*** Opening of GIVEN INFORMATION ***

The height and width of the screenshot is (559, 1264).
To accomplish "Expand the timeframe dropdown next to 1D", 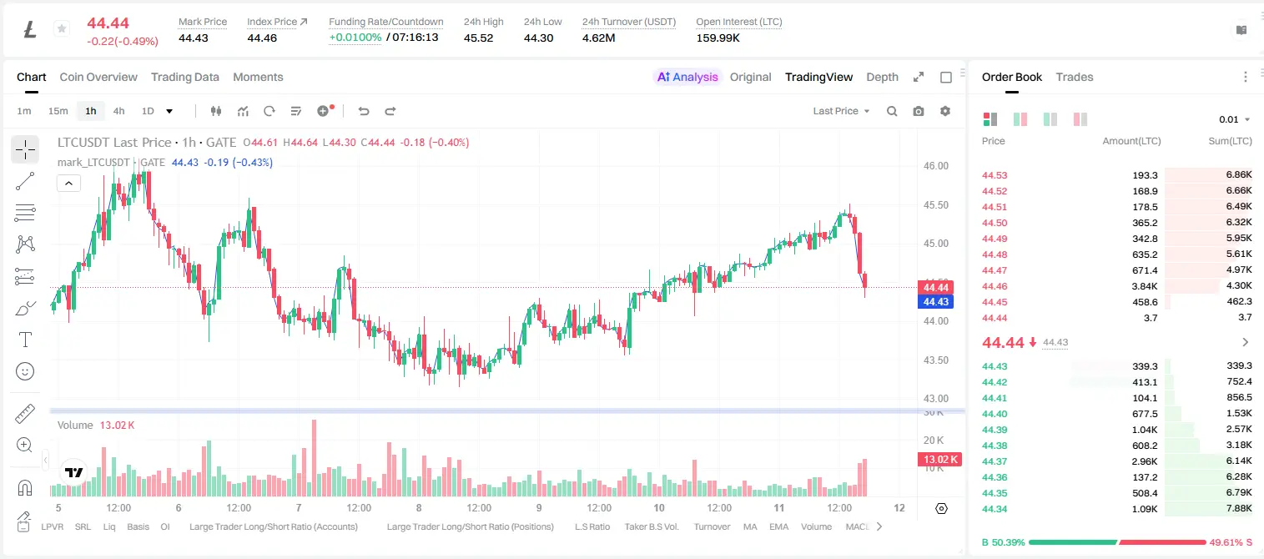I will (169, 111).
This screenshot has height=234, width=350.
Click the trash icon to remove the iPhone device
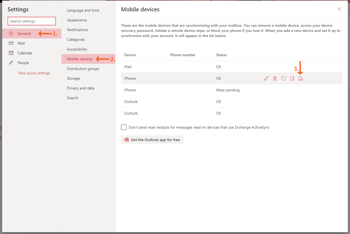tap(275, 78)
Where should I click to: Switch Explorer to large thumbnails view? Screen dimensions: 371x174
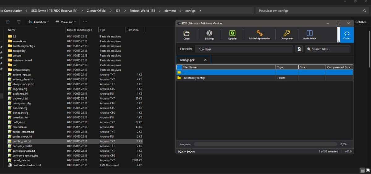[367, 171]
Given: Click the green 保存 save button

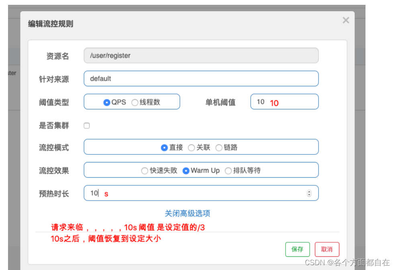Looking at the screenshot, I should [x=297, y=249].

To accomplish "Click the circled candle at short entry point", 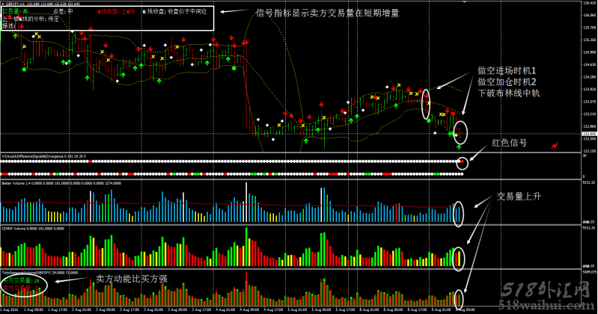I will (x=427, y=105).
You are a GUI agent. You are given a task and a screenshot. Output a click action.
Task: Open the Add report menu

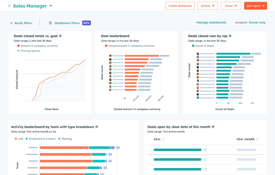point(255,6)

*** Close of GIVEN INFORMATION ***

→ ASSIGNMENT: Tally the lines in the records above that hold the word "width", and give only that number.

→ OUTPUT OF THE TASK: 2